# SELECTED TEXT:
+++++
U.S.–China Week: U.S. strategy calls China ‘revisionist power’ and ‘competitor’; drumbeat of China-focused trade moves (2017.12.18)

Welcome to Issue 121 of U.S.–China Week. I’m back in Oakland after a busy trip to Beijing, Shanghai, and Wuzhen, Zhejiang, where I had the chance to attend the Chinese government’s World Internet Conference. This edition covers the new National Security Strategy and a gathering tide of trade and investment action by the U.S. government, but first:

  • Before the Wuzhen show, the New America DigiChina team and our CSIS colleague Samm Sacks published “China’s Cybersecurity Law One Year On: An Evolving and Interlocking Framework“—our effort to summarize what has already emerged and what’s still a work in progress a year after the law’s text was released and six months after it officially took effect.
  • After the Wuzhen show, we observed that a (to us) crucial speech by new Politburo Standing Committee Member Wang Huning at the conference had not been published in full. Based on audio, we transcribed and translated the speech, which goes into some detail on cyberspace policy, including cross-border data flows. This New America post by Rogier Creemers, Paul Triolo, Jennifer Meng, and myself.
  • Happy news: U.S.–China Week was listed in “SupChina Sources 2017,” which provides a great compilation of resources on China and the world from the folks who bring us SupChina and the Sinica podcast. Congrats to the many colleagues and subscribers out there who were also recognized.

After today, U.S.–China Week is going on winter vacation, both to take time off for the holidays and to plan for this project’s future. I commit to being back with you by February 9, the third anniversary of the first “beta” edition. Thanks for reading, writing, and arguing—and see you in 2018!As always: Please encourage friends and colleagues to subscribe to U.S.–China Week. Here is the web version of this issue, ideal for sharing on social media, and you can follow me on Twitter at @gwbstr. Please send your comments, quibbles, and suggestions to [email protected].
+++++
# DATA SECTION:
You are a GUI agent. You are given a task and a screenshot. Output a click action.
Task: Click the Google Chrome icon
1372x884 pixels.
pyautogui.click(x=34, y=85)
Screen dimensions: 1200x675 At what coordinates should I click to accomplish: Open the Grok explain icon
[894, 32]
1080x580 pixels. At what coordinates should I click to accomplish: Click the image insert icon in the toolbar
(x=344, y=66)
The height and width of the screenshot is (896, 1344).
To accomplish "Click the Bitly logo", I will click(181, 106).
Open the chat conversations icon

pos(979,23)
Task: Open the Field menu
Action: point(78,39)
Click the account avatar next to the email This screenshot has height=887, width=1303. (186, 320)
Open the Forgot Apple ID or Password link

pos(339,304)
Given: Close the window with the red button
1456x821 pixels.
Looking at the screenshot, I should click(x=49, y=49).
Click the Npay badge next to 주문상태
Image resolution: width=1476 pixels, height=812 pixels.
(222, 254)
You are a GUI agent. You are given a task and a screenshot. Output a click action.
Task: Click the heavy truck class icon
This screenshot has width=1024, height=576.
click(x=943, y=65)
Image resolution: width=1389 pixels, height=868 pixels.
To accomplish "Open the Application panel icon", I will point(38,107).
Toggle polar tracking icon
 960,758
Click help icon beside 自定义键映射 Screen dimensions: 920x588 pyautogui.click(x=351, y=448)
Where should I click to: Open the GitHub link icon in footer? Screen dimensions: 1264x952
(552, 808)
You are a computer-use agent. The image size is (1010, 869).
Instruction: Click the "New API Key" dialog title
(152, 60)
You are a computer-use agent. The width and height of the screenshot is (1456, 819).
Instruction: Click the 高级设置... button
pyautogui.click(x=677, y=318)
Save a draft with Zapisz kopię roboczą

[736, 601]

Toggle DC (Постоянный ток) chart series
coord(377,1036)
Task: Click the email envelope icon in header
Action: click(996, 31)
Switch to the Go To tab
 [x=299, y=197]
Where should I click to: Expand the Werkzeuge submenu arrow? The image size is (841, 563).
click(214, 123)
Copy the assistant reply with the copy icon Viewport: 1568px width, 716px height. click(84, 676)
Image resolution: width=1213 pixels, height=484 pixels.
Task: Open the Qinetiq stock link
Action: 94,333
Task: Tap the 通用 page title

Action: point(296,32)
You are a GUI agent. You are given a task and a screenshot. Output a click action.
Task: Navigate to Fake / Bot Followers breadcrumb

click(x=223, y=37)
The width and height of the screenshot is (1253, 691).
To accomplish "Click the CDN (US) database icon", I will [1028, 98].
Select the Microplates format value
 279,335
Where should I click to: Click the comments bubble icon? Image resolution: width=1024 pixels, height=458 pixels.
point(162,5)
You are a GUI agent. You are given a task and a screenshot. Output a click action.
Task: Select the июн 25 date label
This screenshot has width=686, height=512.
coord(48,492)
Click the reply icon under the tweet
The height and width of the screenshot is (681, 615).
+++++
# SHORT PROBLEM A:
According to the U.S.–China Week newsletter above, by what date does the newsletter commit to returning from its winter break?
# SHORT PROBLEM B:
Continue the U.S.–China Week newsletter from the point where it stops.

# TASK RESULT A:
February 9

# TASK RESULT B:
SIGNALS
Trump ‘National Security Strategy’ positions China, Russia as ‘revisionist powers’; Official won’t say Trump has read it

The White House today released a new National Security Strategy, Trump’s first and the first since Obama’s last document in 2015. Here at Transpacifica, I excerpted the main sections having to do with U.S.–China relations and made some comments. I’ll mention a few here, but the most important thing to keep in mind is that this document may not reflect the behavior of the president. Indeed, a spokesperson for the National Security Council told CNN: “I can’t say that [Trump] has read every line and every word” of the big-splash new document. This fact is of a kind with broader Trump administration policymaking: Bureaucrats working with a variety of agendas and at varying levels of professionalism may produce visions, but execution at the presidential level is subject to Trump’s own erratic style. Professional bureaucratic counterparts in other capitals, and certainly in Beijing, are left without reliable signals except to say that a remarkably less friendly framing of U.S.–China relations made it past final approvals to be introduced by a Trump speech.

The strategy, whatever its strategic weight, signals attention to intellectual property and the U.S. “National Security Innovation Base (NSIB),” introduced in this document in a paragraph that begins, “Every year, Competitors such as China steal U.S. intellectual property valued at hundreds of billions of dollars.” This plays into the trade and investment developments below—and it reflects the rather Beijing-compatible Trump administration argument that “economic security is national security”—a phrase highlighted in today’s strategy.

At the most basic level, China is highlighted as one of “three main sets of challengers—the revisionist powers of China and Russia, the rogue states of Iran and North Korea, and transnational threat organizations, particularly jihadist terrorist groups.”

Perhaps the broadest statement of explicit separation from past China policy is this: “For decades, U.S. policy was rooted in the belief that support for China’s rise and for its integration into the post-war international order would liberalize China. Contrary to our hopes, China expanded its power at the expense of the sovereignty of others. China gathers and exploits data on an unrivaled scale and spreads features of its authoritarian system, including corruption and the use of surveillance. It is building the most capable and well-funded military in the world, after our own. Its nuclear arsenal is growing and diversifying. Part of China’s military modernization and economic expansion is due to its access to the U.S. innovation economy, including America’s world-class universities.”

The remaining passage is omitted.